- _THE PROBLEM_:
Please give back only the lines below from the one containing "600x412 pixels." to the one containing "The width and height of the screenshot is (1372, 885).", each repeated word for word, both ends included.

- _DATA SHOWN_:
+ + + + +

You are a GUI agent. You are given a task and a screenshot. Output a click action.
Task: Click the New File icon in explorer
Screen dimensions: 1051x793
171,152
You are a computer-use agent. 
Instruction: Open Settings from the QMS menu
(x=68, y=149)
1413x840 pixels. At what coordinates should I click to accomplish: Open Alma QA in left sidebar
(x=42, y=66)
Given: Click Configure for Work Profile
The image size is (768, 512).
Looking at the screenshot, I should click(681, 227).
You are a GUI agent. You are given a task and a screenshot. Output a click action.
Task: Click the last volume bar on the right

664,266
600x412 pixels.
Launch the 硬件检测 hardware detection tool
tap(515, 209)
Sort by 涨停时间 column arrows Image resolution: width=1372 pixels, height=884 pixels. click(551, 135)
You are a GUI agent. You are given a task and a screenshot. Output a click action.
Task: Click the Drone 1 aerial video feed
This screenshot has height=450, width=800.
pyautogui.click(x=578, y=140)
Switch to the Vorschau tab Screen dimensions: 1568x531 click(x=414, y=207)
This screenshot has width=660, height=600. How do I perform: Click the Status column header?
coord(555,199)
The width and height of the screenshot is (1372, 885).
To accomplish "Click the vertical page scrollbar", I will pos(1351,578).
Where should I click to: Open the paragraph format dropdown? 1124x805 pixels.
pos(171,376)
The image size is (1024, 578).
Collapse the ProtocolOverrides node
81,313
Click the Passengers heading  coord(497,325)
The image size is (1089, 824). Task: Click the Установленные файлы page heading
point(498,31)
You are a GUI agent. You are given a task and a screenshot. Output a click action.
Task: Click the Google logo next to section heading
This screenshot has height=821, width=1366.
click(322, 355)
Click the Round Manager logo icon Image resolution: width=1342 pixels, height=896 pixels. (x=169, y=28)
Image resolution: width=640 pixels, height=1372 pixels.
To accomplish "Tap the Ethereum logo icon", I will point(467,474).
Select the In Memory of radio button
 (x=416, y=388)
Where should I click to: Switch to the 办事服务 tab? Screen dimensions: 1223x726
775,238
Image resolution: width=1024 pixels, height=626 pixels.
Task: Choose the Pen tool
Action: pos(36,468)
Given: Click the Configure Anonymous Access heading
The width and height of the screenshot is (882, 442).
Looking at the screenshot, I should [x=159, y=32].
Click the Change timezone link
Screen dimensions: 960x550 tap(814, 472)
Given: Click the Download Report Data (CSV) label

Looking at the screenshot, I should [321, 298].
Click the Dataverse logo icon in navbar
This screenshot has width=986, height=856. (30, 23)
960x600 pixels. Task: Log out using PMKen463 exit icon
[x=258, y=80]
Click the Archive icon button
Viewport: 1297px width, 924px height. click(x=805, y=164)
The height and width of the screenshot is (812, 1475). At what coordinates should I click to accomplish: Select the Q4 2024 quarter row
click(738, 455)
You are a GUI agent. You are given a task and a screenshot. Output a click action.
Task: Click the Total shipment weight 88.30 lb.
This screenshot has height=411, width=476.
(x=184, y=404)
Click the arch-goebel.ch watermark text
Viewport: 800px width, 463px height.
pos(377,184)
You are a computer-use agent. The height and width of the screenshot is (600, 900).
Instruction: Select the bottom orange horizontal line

+ + + + +

- _RESULT FOR THIS EXERCISE_:
600x412 pixels.
Launch the 硬件检测 hardware detection tool
tap(515, 209)
Sort by 涨停时间 column arrows Image resolution: width=1372 pixels, height=884 pixels. click(551, 135)
You are a GUI agent. You are given a task and a screenshot. Output a click action.
Task: Click the Drone 1 aerial video feed
This screenshot has height=450, width=800.
pyautogui.click(x=578, y=140)
Switch to the Vorschau tab Screen dimensions: 1568x531 click(x=414, y=207)
This screenshot has width=660, height=600. How do I perform: Click the Status column header?
coord(555,199)
The width and height of the screenshot is (1372, 885).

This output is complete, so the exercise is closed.